President of the Supreme Court of Chile
- In office May 1963 – 1966
- President: Jorge Alessandri Eduardo Frei Montalva
- Preceded by: Rafael Fontecilla
- Succeeded by: Osvaldo Illanes

Justice of the Supreme Court of Chile
- In office 1948 – 2 June 1966
- President: Gabriel González Videla Carlos Ibáñez del Campo Jorge Alessandri Eduardo Frei Montalva

Personal details
- Education: Pontifical Catholic University of Chile
- Occupation: Lawyer, judge

= Pedro Silva Fernández =

Chilean lawyer and judge

Pedro Silva Fernández was a Chilean lawyer and judge who served as a justice of the Supreme Court of Chile from 1948 to 1966 and as president of the Supreme Court from 1963 to 1966.

Silva was one of the founding members of the Chilean Academy of Social, Political and Moral Sciences when the institution was established as part of the Institute of Chile in 1964. He was one of the academy's first members appointed by the President of the Republic.

At the academy's inaugural meeting on 2 December 1964, Silva was elected its first president. He held the position until 1967.

Silva also wrote on judicial organisation and jurisprudence. A legislative proposal prepared by him sought to address the problem of contradictory interpretations of the same legal provisions by different chambers of the Supreme Court.

==Early life==
Silva studied law at the Pontifical Catholic University of Chile. He qualified as a lawyer in 1920 and received the university's Tocornal Prize, awarded to the best law student of his graduating class.

During his legal career, Silva regularly contributed to the Revista de Derecho y Jurisprudencia.
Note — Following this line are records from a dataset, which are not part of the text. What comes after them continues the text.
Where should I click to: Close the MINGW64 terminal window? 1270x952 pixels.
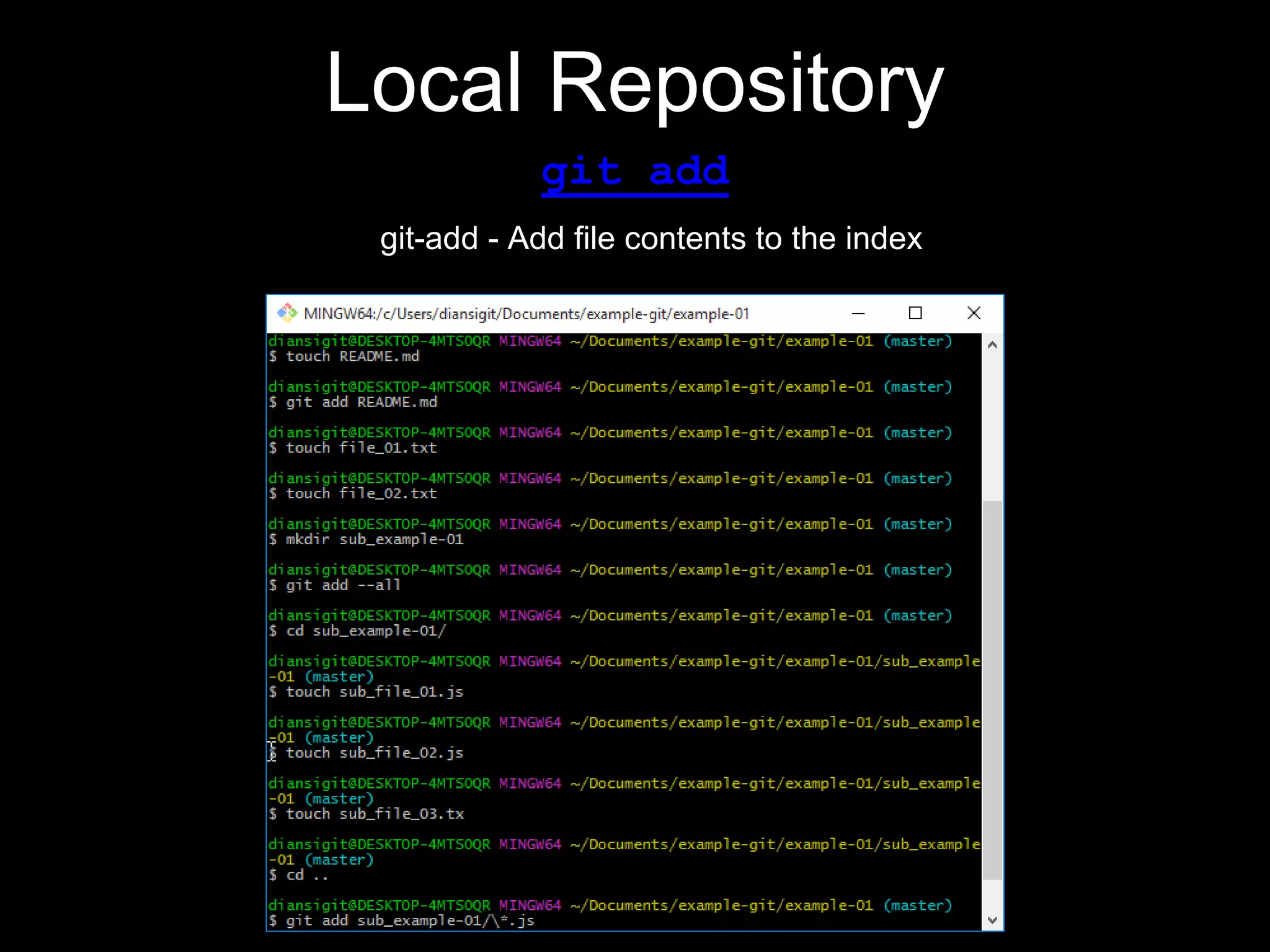click(x=974, y=314)
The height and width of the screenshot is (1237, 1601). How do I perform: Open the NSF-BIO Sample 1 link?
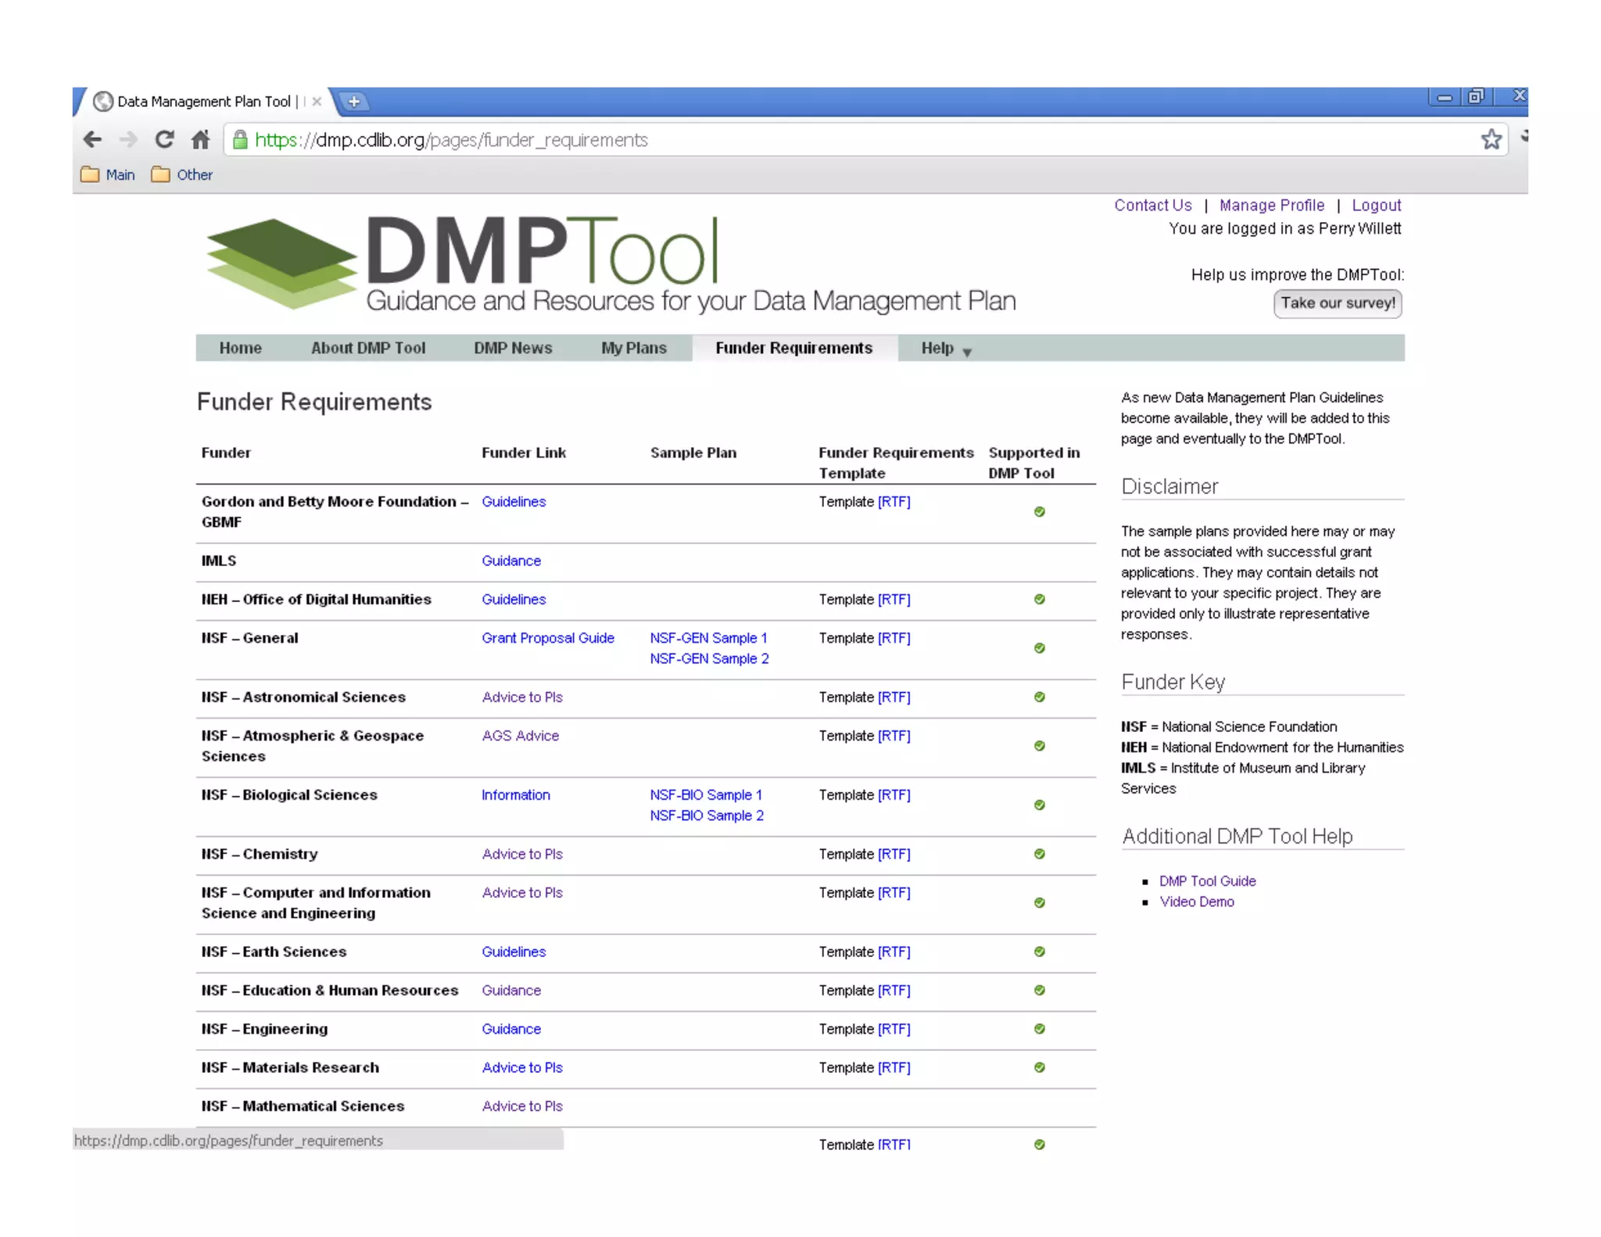pos(705,795)
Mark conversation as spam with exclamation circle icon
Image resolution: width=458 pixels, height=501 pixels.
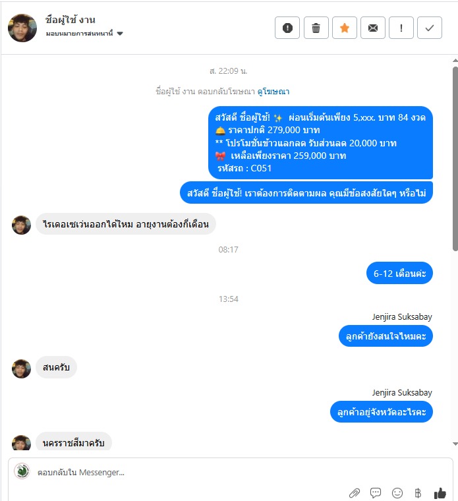click(x=287, y=28)
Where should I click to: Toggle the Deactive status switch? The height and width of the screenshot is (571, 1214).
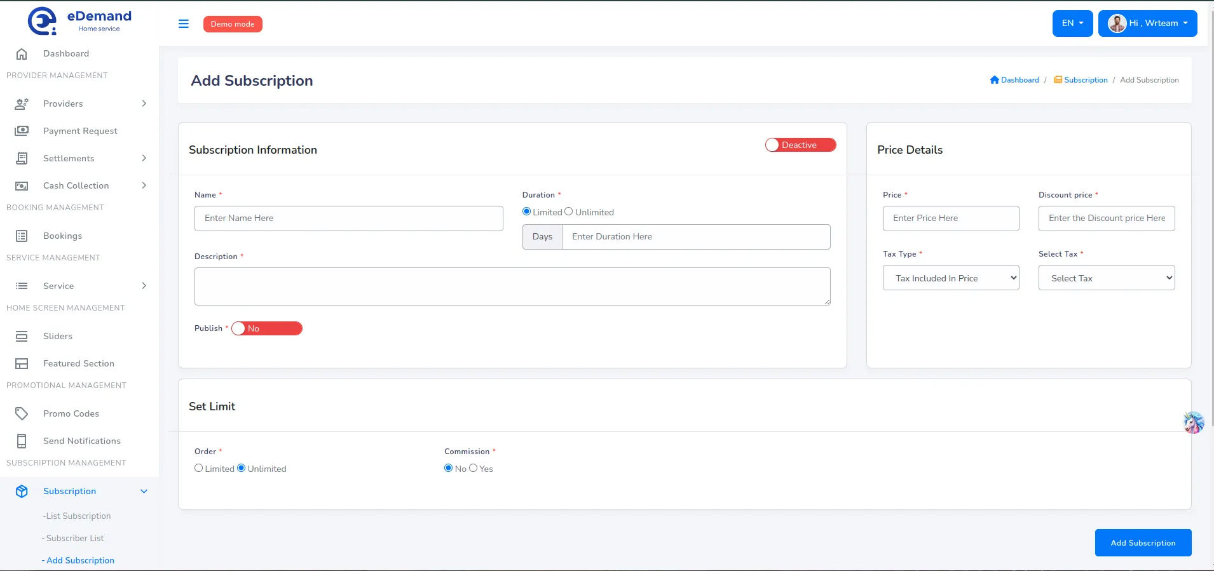tap(800, 145)
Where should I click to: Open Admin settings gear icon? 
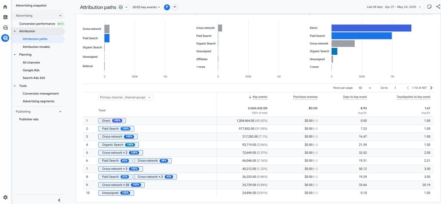[x=5, y=197]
In 1961, he was appointed an academic member of the Faculty of Legal and Social Sciences of the University of Chile.

==Supreme Court==
Silva was appointed a justice of the Supreme Court of Chile in 1948. Contemporary parliamentary records identify him as a member of the Supreme Court by 1950.

===President of the Supreme Court===
Silva was elected president of the Supreme Court in May 1963. On 8 May, the Senate of Chile recorded receipt of a communication from Silva informing the chamber of his appointment as president of the court.

Official judicial records document Silva exercising the presidency later that year. An auto acordado issued on 12 August 1963 records an extraordinary plenary session of the Supreme Court presided over by Silva and attended by justices including Osvaldo Illanes, Ramiro Méndez Brañas, José María Eyzaguirre and Israel Bórquez.

Silva continued to serve as president during the first years of the government of Eduardo Frei Montalva. A communication sent to the Chamber of Deputies on 3 May 1966 was signed by Silva on behalf of the Supreme Court, confirming that he was still exercising the presidency shortly before leaving the tribunal.

He left the Supreme Court in 1966 and was succeeded as president by Osvaldo Illanes. On 2 June 1966, Rafael Retamal López was appointed a justice of the Supreme Court to fill the vacancy left by Silva.